• _Passage_:
+===+

Supplementary Sources: Networks of Capital

Web Content:

Balloon Maps
This NPR website includes several “balloon maps” designed to help visualize global inequalities. These maps are a a great set of visual aids to help understand Wallerstein’s theory of the capitalist world-system.
Class Matters
This New York Times’ series on social class can help students get a more concrete understanding of how class continues to matter in the contemporary United States.
Mapping Globalization
This project led by Princeton sociologist Miguel Centeno uses a variety of data and historical maps to trace the contours of globalization. The related International Networks Archive also includes some fantastic images of global flows in capital, arms, drugs, tourism, and more.
PBS’s People Like Us website
This documentary film examines social class in the United States. Clips can be used to illustrate cultural capital, habitus, and hegemony.

+===+

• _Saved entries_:
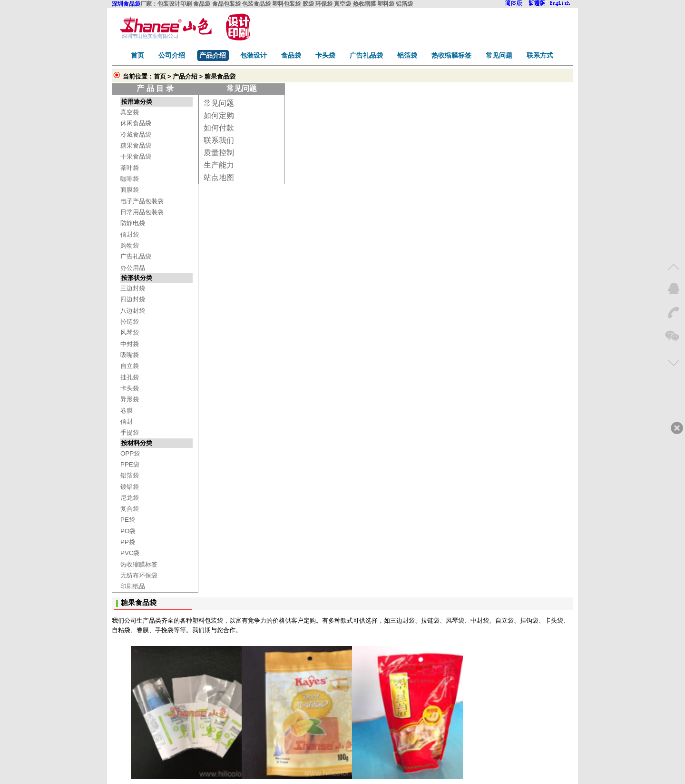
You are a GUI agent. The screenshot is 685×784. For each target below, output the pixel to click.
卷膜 (127, 410)
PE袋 (127, 519)
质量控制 (219, 152)
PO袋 (128, 531)
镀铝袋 (129, 486)
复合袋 (129, 508)
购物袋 (129, 245)
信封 (127, 421)
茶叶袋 (129, 168)
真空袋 (129, 112)
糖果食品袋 (136, 145)
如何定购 (219, 115)
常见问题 (219, 103)
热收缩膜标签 (139, 564)
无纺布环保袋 (139, 575)
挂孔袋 (129, 377)
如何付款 (219, 128)
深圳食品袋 (126, 4)
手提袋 (129, 432)
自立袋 (129, 366)
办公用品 (133, 268)
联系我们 (219, 140)
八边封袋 (133, 310)
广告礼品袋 (136, 256)
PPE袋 (130, 464)
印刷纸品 (133, 586)
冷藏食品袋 (136, 134)
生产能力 (219, 165)
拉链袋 (129, 321)
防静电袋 (133, 223)
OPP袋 (130, 453)
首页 (160, 76)
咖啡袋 (129, 179)
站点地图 (219, 177)
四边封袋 (133, 299)
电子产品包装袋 (142, 201)
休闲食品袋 (136, 123)
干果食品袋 (136, 156)
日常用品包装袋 (142, 212)
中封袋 (129, 344)
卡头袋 (129, 388)
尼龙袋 (129, 497)
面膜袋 (129, 189)
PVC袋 (130, 553)
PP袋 (127, 542)
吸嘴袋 (129, 355)
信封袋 (129, 234)
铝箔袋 (129, 475)
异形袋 (129, 399)
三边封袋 (133, 288)
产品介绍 (185, 76)
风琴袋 (129, 332)
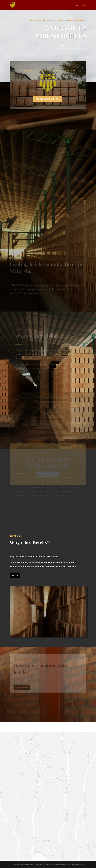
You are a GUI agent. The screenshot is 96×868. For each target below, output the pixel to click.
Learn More (22, 689)
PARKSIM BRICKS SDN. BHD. (43, 97)
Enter (15, 576)
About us (64, 45)
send (74, 823)
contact (80, 45)
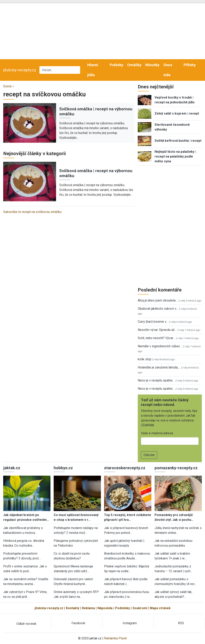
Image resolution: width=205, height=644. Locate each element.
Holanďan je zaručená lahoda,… (159, 367)
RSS (181, 623)
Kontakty (73, 608)
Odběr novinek (27, 624)
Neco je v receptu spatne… (156, 380)
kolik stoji (144, 359)
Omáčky (134, 65)
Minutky (152, 65)
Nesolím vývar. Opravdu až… (157, 330)
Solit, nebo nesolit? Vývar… (156, 338)
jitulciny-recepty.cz (20, 70)
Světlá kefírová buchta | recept (178, 140)
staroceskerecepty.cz (125, 468)
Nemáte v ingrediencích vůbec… (160, 346)
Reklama (88, 608)
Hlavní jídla (93, 70)
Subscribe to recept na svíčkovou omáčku (32, 212)
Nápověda (105, 608)
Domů (7, 86)
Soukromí (140, 608)
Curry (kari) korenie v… (153, 322)
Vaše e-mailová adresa (157, 433)
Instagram (130, 623)
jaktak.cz (12, 468)
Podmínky (122, 608)
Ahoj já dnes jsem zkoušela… (157, 300)
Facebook (78, 623)
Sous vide (168, 70)
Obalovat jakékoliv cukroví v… (158, 308)
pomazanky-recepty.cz (176, 468)
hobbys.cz (63, 468)
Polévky (116, 65)
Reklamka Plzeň (115, 638)
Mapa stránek (160, 608)
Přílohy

+===+

• _What to work on_:
(1) Retype the list of sources on networks of capital, everything from "Supplementary Sources: Networks" down to "tourism, and more.".
(2) In the saved entries, switch "购物袋" to "环保袋" and give back only the lines from the one containing "复合袋 (129, 508)" down to the one containing "站点地图 (219, 177)", with nothing else changed.

• _Complete answers_:
(1)
Supplementary Sources: Networks of Capital

Web Content:

Balloon Maps
This NPR website includes several “balloon maps” designed to help visualize global inequalities. These maps are a a great set of visual aids to help understand Wallerstein’s theory of the capitalist world-system.
Class Matters
This New York Times’ series on social class can help students get a more concrete understanding of how class continues to matter in the contemporary United States.
Mapping Globalization
This project led by Princeton sociologist Miguel Centeno uses a variety of data and historical maps to trace the contours of globalization. The related International Networks Archive also includes some fantastic images of global flows in capital, arms, drugs, tourism, and more.

(2)
复合袋 (129, 508)
环保袋 (129, 245)
信封 (127, 421)
茶叶袋 (129, 168)
真空袋 (129, 112)
糖果食品袋 (136, 145)
如何定购 (219, 115)
常见问题 (219, 103)
热收缩膜标签 (139, 564)
无纺布环保袋 (139, 575)
挂孔袋 (129, 377)
如何付款 (219, 128)
深圳食品袋 (126, 4)
手提袋 (129, 432)
自立袋 (129, 366)
办公用品 (133, 268)
联系我们 (219, 140)
八边封袋 (133, 310)
广告礼品袋 (136, 256)
PPE袋 (130, 464)
印刷纸品 (133, 586)
冷藏食品袋 (136, 134)
生产能力 (219, 165)
拉链袋 (129, 321)
防静电袋 (133, 223)
OPP袋 (130, 453)
首页 (160, 76)
咖啡袋 (129, 179)
站点地图 (219, 177)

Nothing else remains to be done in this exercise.